Your reply suggests that your claims about physics aren't scientific at all, but merely some opinion you have. Our atmosphere is thick enough to burn up most debris that falls into earth's gravity. A meteor shattered into small enough pieces simply will not create the disastrous effect you suggest.
You wrote my assertions
"aren't scientific at all, but merely some opinion you have." Have you ever actually studied Science, studied the Philosophy of Science? If so I wonder whether you got a failing grade. Jacob Bronowski, a widely admired Physicist and Science educator wrote widely, on Science and the role of fact and opinion. One of his works was a play, emulating the form of Galileo's famous dialogue, the one that triggered the Pope to have him dragged to the Inquisition's torture chambers. Bronowski's play was entitled
The Abacus and The Rose: A dialogue on two world systems. In Galileo's dialogue the two protagonists were proponents of the Copernican and Ptolomeic models of the Universe, arguing over whether the Earth orbited the sun, or vice versa. In Bronowski's play the two proponents are a Scientist, and a Professor of Literature who is a Luddite who is completely and utterly ignorant of Science.

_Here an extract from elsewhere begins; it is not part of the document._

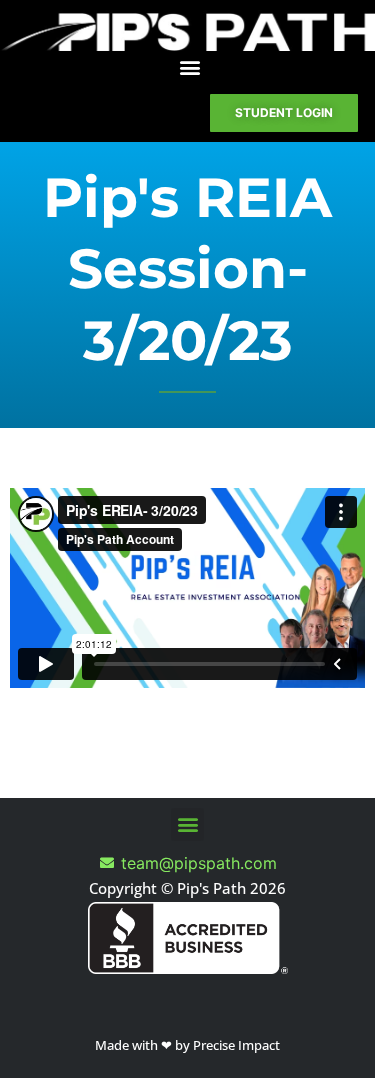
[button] (190, 67)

The reason I bring up Bronowski is that your comment almost exactly duplicates one of the assertions of the completely ignorant Luddite. The completely ignorant Luddite says Literature is Great because it leaves room for subtlety and ambiguity, while Science Sux, because it makes everything a Fact. Bronowski's Scientist explains there are no facts in Science, everything is a judgment -- or to use your term, an opinion.
Yes, what I wrote here was an opinion, just as what you wrote here. Scientific theories, Relativity, Continental Drift, Inherited traits, they are all just opinions. Intelligent people evaluate scientific opinions by how well thought out they are, and how well they are backed up.

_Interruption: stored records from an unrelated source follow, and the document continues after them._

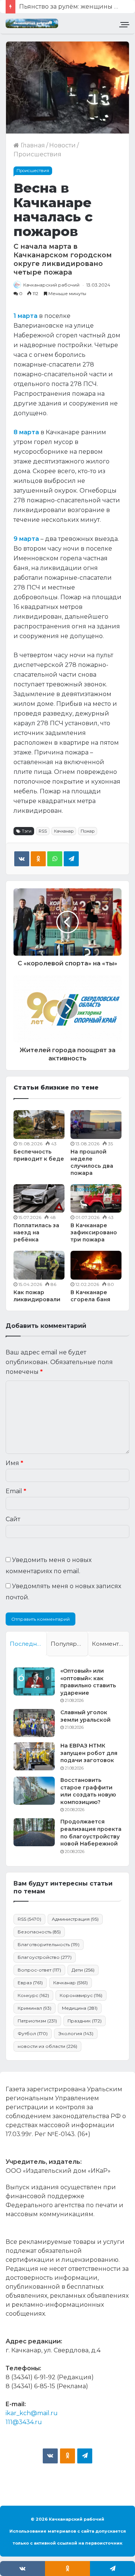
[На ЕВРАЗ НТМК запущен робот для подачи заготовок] (34, 1756)
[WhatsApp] (54, 858)
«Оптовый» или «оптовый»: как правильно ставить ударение (88, 1681)
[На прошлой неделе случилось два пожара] (96, 1124)
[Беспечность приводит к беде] (39, 1124)
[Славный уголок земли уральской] (34, 1723)
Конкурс (33, 1995)
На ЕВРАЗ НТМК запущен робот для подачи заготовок (88, 1753)
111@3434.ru (24, 2422)
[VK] (21, 858)
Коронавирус (81, 1995)
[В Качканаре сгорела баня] (96, 1265)
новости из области (47, 2046)
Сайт (13, 1519)
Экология (75, 2033)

Your dismissal of my opinion, without making any attempt to offer a refutation? How seriously should anyone take it?
Small meteors do burn up before they hit the ground. But we aren't talking about a single small meteor, or even dozens, or hundreds, or millions of small meteors.
Single small meteors burn up in the atmosphere, but that doesn't mean that their kinetic energy simply disappears. Some of the kinetic energy heats up and ionizes the air they pass through. Some of their kinetic energy is transferred to the air they pass through.
The
2008 TC3 event, and the
2014 AA event, were the first two times the arrival of meteors were predicted, before they struck. They were both only a few metres in diameter, and each weighed something like 80 tons.

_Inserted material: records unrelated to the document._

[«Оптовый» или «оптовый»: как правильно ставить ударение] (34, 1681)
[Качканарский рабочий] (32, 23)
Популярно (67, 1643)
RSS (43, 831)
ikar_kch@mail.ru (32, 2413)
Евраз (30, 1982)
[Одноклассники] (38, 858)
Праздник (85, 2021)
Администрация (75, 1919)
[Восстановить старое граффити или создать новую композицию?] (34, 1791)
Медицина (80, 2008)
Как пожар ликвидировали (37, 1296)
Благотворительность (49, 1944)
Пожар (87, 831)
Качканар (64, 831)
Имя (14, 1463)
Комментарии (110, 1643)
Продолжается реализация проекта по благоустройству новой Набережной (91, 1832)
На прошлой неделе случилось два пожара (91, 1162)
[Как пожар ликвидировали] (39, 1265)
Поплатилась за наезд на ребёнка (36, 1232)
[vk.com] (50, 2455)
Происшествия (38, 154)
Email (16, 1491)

https://en.wikipedia.org/wiki/2008_TC3,
https://en.wikipedia.org/wiki/2014_AA Tunguska was 60 to 190 metres in diameter. Volume is proportional to the cube of the dimensions, so, using the 190 metre diameter, Tunguska would outmass 2008TC3 and 2014AA by a factor of over 100,000 - over 8 million tons.
How large are the meteors we remember watching during a meteor shower, that appear about the brightness of a background star, for half a second or so? I frankly don't know, but I am going to suggest we pick between 100 grams and 10 kilograms. I suggest we call it 1 kilogram. Tunguska, broken up into a cloud of small meteors, would contain 8 million tons of 1 kg meteors, 8 million 1 kg meteors. In my post above you first challenged, I asked readers to consider a strike by a 10x Tunguska.
80 million meteors, striking essentially at the same time, would not be harmless, no matter what enthusiastic fans of the Armageddon movie might want to believe.